• _Artikel_
◇ ◇ ◇ ◇

Neuverfilmung

Neuverfilmung

Der Begriff Neuverfilmung, oft auch Remake (verkürzt für engl. Film remake) oder Reboot, bezeichnet einen Film, der auf einem bereits veröffentlichten Film oder einer zuvor schon verfilmten Vorlage basiert. Neuverfilmungen sind seit Bestehen des Films üblich und werden aus unterschiedlichen, besonders häufig jedoch kommerziellen Gründen gedreht. Es gibt verschiedene Typen und Unterkategorien von Neuverfilmungen, deren Abgrenzung zueinander nicht immer eindeutig möglich ist.

Inhaltsverzeichnis

Definition

Eine allgemeine Definition versucht der Filmwissenschaftler James Monaco, für den ein Remake die „Neuverfilmung eines schon einmal verfilmten Stoffes“ ist. [1] Sie lässt indes offen, was unter dem Begriff „Stoff“ zu verstehen ist. Der Begriff „Stoff“ lässt verschiedene Interpretationen zu. Einerseits kann es sich hierbei um Drehbücher, Romane, Legenden oder historische Ereignisse handeln; andererseits bleibt ungewiss, wie groß die Parallelität zwischen alter und neuer Fassung sein kann. [2]

Eine erneute Verfilmung eines Filmes oder literarischen Werkes wird durch den Begriff Neuverfilmung beschrieben. Oft wird jedoch zwischen einer Neuverfilmung und einer Neuadaption unterschieden. Die Neuadaption bezieht sich dabei vor allem auf die (literarische) Vorlage des Originalfilms und lässt dabei Aspekte des früheren Films außer acht. So werden als Neuadaption vor allem Filme, die auf bekannter Literatur aufbauen und vorherige Verfilmungen größtenteils ignorieren, bezeichnet (u. a. Mary Shelleys Frankenstein, 1994).

Dabei ist eine genaue Klassifizierung der einzelnen Filme vielfach schwierig. Ein Stempel „Neuverfilmung“ oder „Neuadaption“ wird vor allem auf Filme angewandt, die sich ausdrücklich (etwa in der Übernahme des Titels und Autoren des Originals) auf vorherige Arbeiten beziehen. In der Fachliteratur werden hier jedoch Probleme aufgezeigt, die in der Ermittlung der originären Arbeit liegen und der Definition, ab wann ein Film soweit mit einem anderen übereinstimmt, dass eine Klassifizierung angebracht ist, denn besonders in Subgenres des Filmes sind diese Grenzen fließend.

◇ ◇ ◇ ◇

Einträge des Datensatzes
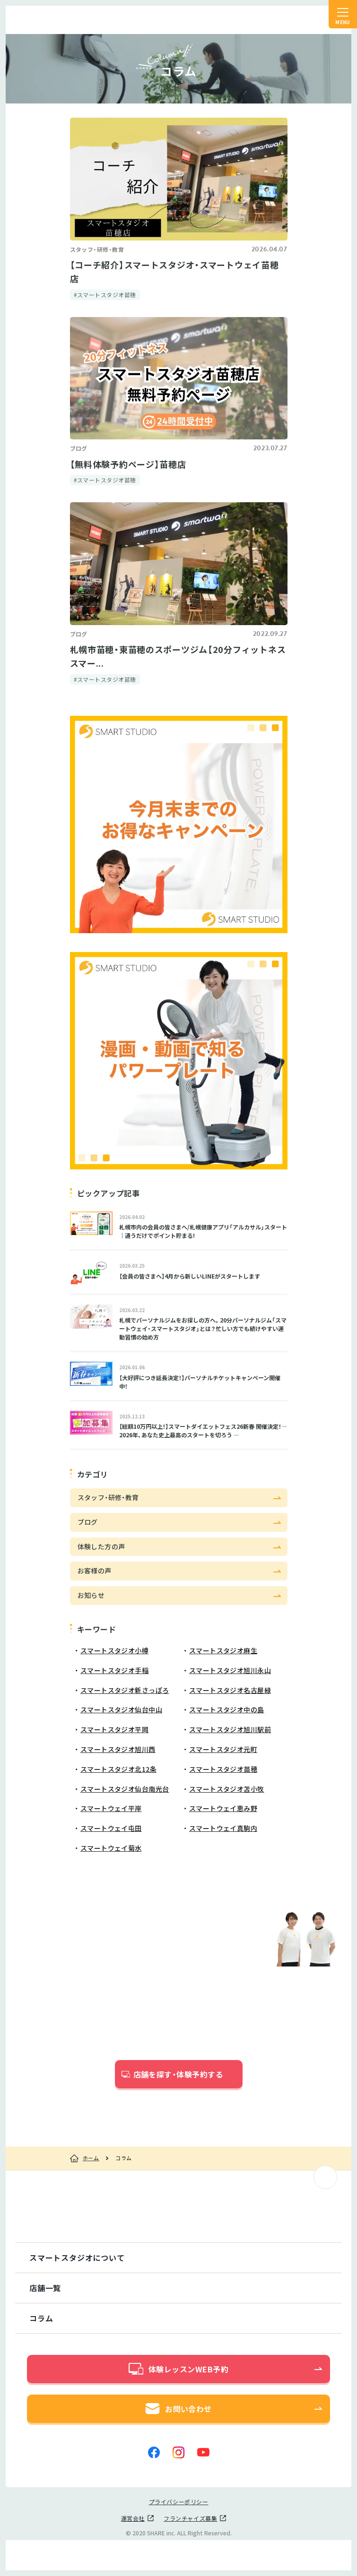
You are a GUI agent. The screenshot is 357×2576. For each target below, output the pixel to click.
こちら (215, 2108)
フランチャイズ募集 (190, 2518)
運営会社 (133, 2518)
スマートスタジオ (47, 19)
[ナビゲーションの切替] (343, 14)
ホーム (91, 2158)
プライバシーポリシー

◇ ◇ ◇ ◇

Übertragen Sie aus dem Artikel über Neuverfilmungen die Passage, die mit „Dabei ist eine“ beginnt und mit „diese Grenzen fließend.“ endet, wortgetreu.

Dabei ist eine genaue Klassifizierung der einzelnen Filme vielfach schwierig. Ein Stempel „Neuverfilmung“ oder „Neuadaption“ wird vor allem auf Filme angewandt, die sich ausdrücklich (etwa in der Übernahme des Titels und Autoren des Originals) auf vorherige Arbeiten beziehen. In der Fachliteratur werden hier jedoch Probleme aufgezeigt, die in der Ermittlung der originären Arbeit liegen und der Definition, ab wann ein Film soweit mit einem anderen übereinstimmt, dass eine Klassifizierung angebracht ist, denn besonders in Subgenres des Filmes sind diese Grenzen fließend.